Opinion
December 20, 1993
Appeal from the Supreme Court, Queens County (Friedmann, J.).
Ordered that the judgment is affirmed.
The evidence adduced at trial, when viewed in a light most favorable to the prosecution (see, People v Contes, 60 N.Y.2d 620), provided more than a sufficient basis upon which a rational trier of fact could have determined that the acts of defendant and his companions in pursuing their hapless 14-year-old victim, encircling him on the parking lane of a well-traveled parkway, and violently beating him with sticks so that his only avenue of escape would be into the traffic lane of a well-traveled thoroughfare, created a substantial and unjustifiable risk of which the defendant was aware and disregarded.
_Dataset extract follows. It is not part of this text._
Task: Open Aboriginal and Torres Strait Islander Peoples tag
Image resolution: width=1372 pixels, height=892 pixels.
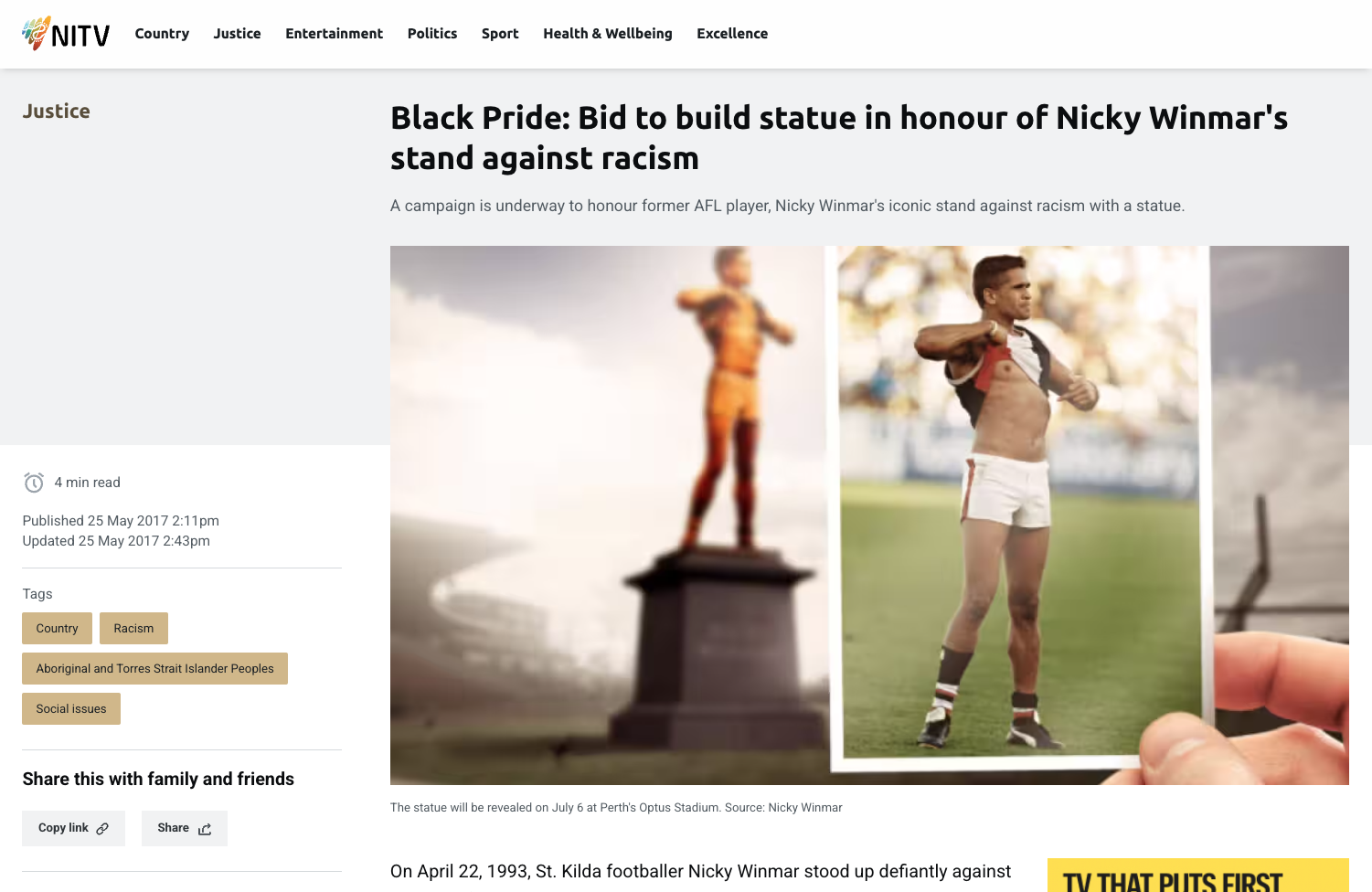Action: (x=154, y=669)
We find that the prosecution met its burden of establishing manslaughter in the second degree (see, People v Licitra, 47 N.Y.2d 554, 558; People v Dayao, 187 A.D.2d 525; People v Kern, 149 A.D.2d 187, affd 75 N.Y.2d 638, cert denied 498 U.S. 824).
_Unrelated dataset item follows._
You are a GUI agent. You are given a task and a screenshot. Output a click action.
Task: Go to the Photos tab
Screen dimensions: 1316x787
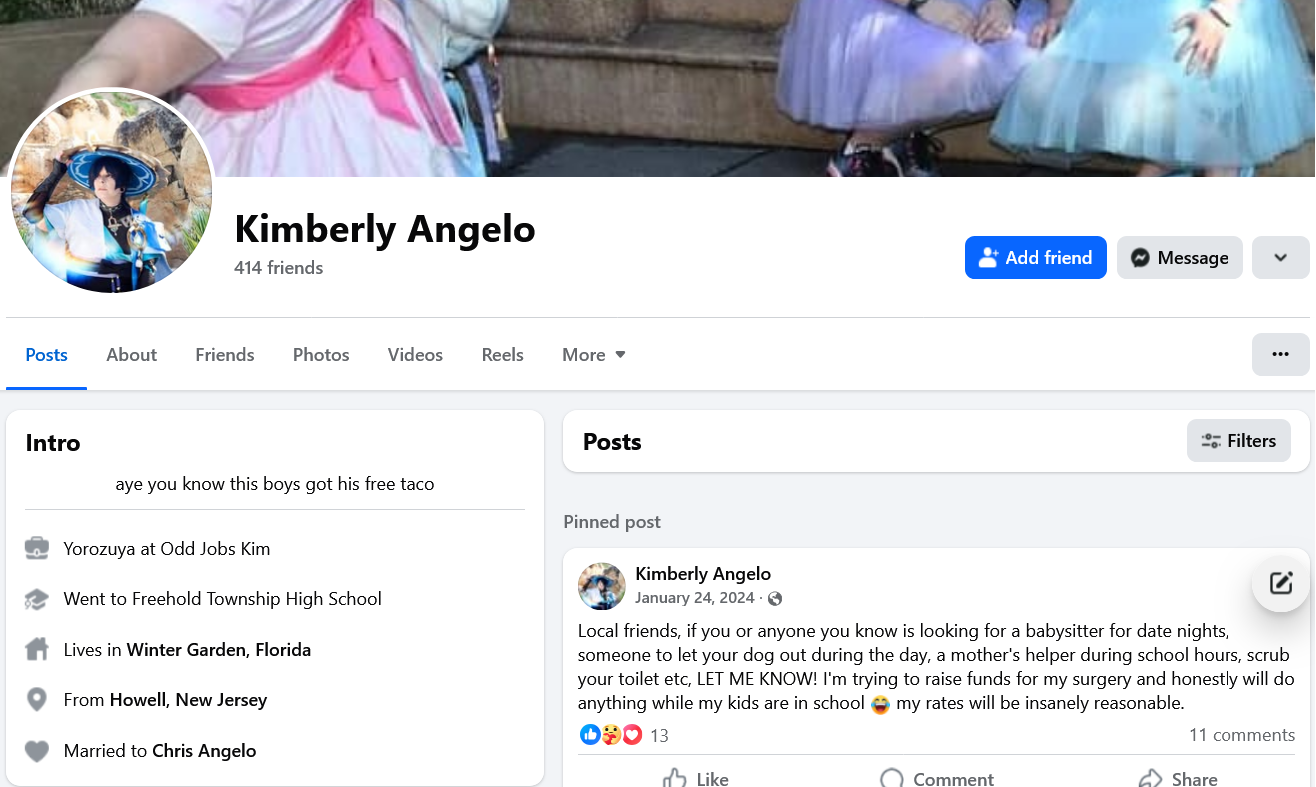point(321,355)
In view of the senseless and unprovoked nature of this crime, the defendant's utter indifference toward human life, and his prior violent criminal history, we find no impropriety in the imposition of the maximum permissible sentence (see, People v Suitte, 90 A.D.2d 80). We have examined the defendant's pro se arguments and find them to be unpreserved for appellate review, and, in any event, without merit. Copertino, J.P., Pizzuto, Santucci and Joy, JJ., concur.